Der Archäologe Carl Schuchhardt nahm nach der Entdeckung am Fundort Nachgrabungen vor. Erstmals erwähnt wird der Fund in einem Schriftwechsel zwischen Schuchhardt und dem Baron von Reden vom März 1902. 1934 veräußerte von Reden die Münzen an das heutige Niedersächsische Landesmuseum Hannover, wo sie sich noch heute befinden. Nachprägungen sind im Stadtmuseum Gehrden ausgestellt, wo der Schatzfund zu den Schwerpunkten der Ausstellung zählt.[2]
1999 untersuchte der Archäologe Erhard Cosack die Fundstelle, die heute auf Ackerland liegt, mit einem Metalldetektor ohne auf römerzeitliche Funde zu stoßen.
Mögliche Fundzusammenhänge
[Bearbeiten | Quelltext bearbeiten]Forscher sehen Zusammenhänge zwischen dem Schatzfund von Gehrden und dem etwa 12 km weiter östlich gelegenen Römischen Marschlager von Wilkenburg, in dem rund 70 Münzen aus gleicher Zeitstellung gefunden wurden. Es besteht eine ähnliche Zusammensetzung der Denartypen und in beiden Fällen mit einem Gaius-Lucius-Denar eine gleiche Schlusssmünze, die von 2 v. Chr. bis 1 v. Chr. geprägt wurde. Denkbar ist auch Zusammenhang mit dem Hildesheimer Silberfund im etwa 30 km entfernten Hildesheim, der auch in augusteische Zeit datiert wird.

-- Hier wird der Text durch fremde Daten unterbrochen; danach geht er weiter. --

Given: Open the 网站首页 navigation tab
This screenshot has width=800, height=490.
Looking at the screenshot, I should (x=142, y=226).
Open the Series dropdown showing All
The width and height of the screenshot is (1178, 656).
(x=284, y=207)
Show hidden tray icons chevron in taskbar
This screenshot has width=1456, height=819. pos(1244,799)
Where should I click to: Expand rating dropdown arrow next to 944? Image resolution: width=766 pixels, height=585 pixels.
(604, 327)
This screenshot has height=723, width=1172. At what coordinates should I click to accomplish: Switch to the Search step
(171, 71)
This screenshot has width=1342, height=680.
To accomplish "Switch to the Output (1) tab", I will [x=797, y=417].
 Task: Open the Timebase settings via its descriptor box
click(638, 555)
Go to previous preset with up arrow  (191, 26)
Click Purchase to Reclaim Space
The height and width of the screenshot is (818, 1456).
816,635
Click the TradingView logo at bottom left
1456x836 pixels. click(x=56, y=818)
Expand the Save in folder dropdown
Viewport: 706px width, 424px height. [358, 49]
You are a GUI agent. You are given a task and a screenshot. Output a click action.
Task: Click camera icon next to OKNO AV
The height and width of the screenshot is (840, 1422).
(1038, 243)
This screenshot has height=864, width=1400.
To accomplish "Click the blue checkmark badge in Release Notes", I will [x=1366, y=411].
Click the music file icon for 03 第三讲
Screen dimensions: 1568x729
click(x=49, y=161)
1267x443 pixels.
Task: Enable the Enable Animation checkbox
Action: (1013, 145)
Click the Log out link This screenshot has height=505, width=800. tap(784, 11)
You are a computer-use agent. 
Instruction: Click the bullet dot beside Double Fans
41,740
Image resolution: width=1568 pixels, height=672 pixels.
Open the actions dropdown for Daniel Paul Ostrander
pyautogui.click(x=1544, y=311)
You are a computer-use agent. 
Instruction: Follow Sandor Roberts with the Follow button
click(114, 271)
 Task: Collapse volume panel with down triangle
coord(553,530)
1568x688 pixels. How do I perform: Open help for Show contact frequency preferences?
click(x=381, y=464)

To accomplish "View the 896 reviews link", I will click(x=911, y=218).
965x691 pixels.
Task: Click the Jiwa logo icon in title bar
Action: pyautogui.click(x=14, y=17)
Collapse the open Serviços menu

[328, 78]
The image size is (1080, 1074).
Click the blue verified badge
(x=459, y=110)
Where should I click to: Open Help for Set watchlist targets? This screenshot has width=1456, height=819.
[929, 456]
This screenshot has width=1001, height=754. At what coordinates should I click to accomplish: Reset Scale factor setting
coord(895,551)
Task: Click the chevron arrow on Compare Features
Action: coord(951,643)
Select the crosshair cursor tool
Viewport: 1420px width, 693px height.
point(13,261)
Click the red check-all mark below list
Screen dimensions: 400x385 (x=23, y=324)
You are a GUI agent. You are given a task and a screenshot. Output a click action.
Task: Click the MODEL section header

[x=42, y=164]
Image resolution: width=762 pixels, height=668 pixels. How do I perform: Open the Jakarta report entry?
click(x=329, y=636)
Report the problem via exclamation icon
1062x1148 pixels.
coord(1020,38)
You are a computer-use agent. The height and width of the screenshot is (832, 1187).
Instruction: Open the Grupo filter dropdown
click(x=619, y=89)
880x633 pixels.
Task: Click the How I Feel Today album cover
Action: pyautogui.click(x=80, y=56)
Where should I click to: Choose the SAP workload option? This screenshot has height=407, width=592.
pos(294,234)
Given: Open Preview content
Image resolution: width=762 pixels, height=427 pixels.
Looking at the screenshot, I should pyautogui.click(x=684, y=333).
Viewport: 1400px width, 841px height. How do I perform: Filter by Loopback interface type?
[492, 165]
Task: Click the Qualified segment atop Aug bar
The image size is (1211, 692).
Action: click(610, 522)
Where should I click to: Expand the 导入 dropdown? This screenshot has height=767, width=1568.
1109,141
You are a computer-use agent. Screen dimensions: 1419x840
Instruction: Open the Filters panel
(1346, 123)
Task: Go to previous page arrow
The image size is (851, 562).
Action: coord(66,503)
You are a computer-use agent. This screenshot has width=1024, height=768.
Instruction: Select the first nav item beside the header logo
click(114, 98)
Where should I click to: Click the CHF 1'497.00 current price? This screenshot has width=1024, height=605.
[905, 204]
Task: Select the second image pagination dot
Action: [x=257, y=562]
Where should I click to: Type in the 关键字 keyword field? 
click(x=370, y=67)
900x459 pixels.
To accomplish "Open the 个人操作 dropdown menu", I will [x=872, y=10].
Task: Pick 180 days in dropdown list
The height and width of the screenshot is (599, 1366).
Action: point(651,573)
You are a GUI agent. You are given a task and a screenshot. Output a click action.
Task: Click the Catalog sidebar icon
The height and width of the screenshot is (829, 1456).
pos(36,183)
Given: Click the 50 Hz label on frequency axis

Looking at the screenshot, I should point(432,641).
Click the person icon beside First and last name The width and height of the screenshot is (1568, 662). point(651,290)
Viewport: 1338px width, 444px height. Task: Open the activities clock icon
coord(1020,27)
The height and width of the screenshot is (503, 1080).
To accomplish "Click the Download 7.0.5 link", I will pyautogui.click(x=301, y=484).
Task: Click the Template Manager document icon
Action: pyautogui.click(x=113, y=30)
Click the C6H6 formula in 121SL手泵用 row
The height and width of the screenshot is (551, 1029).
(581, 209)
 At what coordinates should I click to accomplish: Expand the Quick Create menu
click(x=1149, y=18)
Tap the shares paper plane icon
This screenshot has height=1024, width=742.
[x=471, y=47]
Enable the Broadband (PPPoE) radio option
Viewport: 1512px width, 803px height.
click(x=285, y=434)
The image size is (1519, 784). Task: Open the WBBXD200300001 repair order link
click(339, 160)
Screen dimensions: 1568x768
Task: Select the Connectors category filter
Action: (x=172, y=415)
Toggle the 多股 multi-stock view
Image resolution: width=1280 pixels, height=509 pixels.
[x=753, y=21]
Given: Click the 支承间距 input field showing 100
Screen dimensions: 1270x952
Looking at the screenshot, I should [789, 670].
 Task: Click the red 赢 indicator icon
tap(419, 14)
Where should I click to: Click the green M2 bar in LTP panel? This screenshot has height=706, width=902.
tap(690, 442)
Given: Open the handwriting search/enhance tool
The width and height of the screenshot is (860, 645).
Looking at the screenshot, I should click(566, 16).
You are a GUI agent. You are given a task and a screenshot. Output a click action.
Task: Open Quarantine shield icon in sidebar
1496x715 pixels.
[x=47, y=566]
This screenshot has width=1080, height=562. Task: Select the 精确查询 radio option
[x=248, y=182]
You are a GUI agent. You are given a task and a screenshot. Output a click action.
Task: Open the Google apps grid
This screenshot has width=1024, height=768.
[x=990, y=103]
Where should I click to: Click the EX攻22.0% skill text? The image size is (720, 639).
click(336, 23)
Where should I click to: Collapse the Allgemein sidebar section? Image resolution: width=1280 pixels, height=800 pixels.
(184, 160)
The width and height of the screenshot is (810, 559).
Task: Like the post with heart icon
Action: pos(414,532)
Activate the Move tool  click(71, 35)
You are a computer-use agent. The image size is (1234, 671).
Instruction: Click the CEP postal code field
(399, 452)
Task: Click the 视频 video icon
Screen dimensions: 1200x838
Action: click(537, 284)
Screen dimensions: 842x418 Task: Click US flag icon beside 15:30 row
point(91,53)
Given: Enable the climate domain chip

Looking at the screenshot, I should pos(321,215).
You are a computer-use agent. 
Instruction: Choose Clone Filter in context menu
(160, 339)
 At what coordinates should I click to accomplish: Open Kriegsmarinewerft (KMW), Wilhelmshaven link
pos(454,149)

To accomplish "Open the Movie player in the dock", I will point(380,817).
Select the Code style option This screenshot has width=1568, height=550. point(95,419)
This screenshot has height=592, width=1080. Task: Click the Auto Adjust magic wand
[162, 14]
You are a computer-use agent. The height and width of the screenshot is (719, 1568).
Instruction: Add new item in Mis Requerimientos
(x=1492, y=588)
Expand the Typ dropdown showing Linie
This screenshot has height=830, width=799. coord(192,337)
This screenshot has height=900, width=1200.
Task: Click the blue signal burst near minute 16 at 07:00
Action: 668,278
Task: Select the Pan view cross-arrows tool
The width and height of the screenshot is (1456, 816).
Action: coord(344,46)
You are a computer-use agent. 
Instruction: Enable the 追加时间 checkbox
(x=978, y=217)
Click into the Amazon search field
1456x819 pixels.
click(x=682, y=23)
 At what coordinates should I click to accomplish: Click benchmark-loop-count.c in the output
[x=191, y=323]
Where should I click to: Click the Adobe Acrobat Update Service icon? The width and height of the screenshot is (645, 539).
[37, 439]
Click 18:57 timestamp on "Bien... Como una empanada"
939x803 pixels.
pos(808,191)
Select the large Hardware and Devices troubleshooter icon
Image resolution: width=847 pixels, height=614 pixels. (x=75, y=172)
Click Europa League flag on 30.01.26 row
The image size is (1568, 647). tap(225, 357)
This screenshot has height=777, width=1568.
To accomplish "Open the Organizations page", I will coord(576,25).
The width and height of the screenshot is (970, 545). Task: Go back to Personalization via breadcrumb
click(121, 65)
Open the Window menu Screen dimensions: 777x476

2019 fand ein vom Niedersächsischen Landesamt für Denkmalpflege beauftragter Sondengänger etwa vier Kilometer nördlich der Fundstelle des Münzschatzes eine römische Silbermünze beim Rittergut Erichshof. Es handelt sich um einen um 32 v. Chr. geprägten Legionsdenar der II. Legion, der der häufigste Legionsdenartyp in der Fundregion Kalkriese ist. Diese Denare sind in Norddeutschland typische Marker von römischer Militärpräsenz. Des Weiteren fand der Sondengänger westlich des Gehrdener Burgberges eine römische Kupfermünze, bei der es sich um ein As handelt, das laut Metallanalysen aus augusteischer Zeit stammt. Etwa 20 km weiter östlich bei Ilten sind Funde von römischer Militärausrüstung sowie der Fund eines Gaius-Lucius-Denar aus der Zeit von 2 v. Chr. bis 1 v. Chr. bekannt.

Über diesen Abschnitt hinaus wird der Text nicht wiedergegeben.